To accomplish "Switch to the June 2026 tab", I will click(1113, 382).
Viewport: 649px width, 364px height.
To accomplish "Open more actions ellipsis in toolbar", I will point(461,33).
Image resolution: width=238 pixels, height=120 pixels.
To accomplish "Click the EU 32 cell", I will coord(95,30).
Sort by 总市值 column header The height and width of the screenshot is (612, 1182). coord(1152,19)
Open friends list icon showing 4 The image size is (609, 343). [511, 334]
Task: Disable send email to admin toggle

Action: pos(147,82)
::::::::::
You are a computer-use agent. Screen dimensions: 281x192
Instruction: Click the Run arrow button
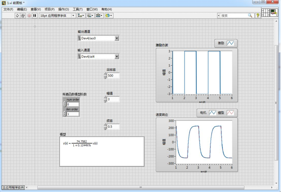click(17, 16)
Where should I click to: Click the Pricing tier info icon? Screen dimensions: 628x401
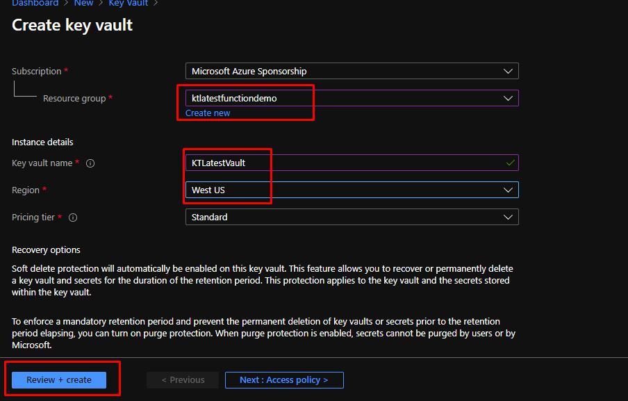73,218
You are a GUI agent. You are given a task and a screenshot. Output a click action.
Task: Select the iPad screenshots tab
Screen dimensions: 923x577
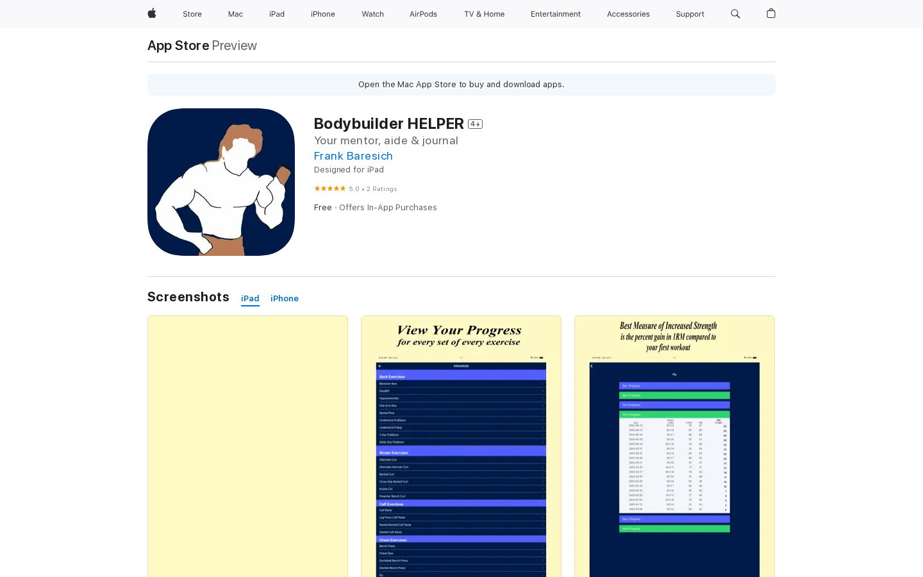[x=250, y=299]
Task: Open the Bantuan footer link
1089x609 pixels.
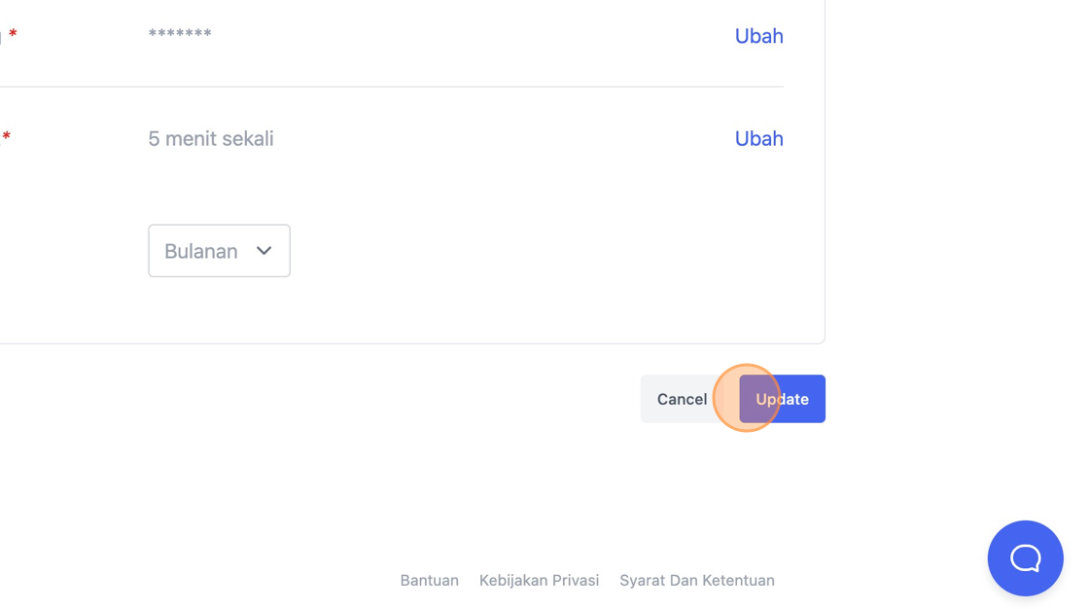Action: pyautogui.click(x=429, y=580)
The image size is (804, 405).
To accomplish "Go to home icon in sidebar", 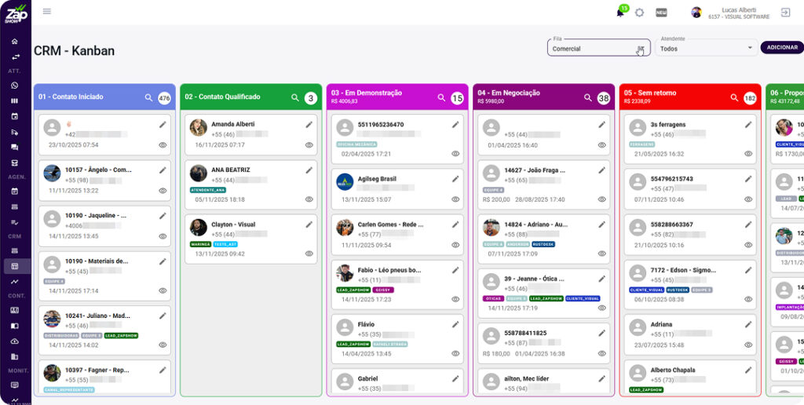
::::::::::
Could you return every line from the entries above in which the string "coord" occurs?

To accomplish "Click the EU 32 cell", I will coord(95,30).
Sort by 总市值 column header The height and width of the screenshot is (612, 1182). coord(1152,19)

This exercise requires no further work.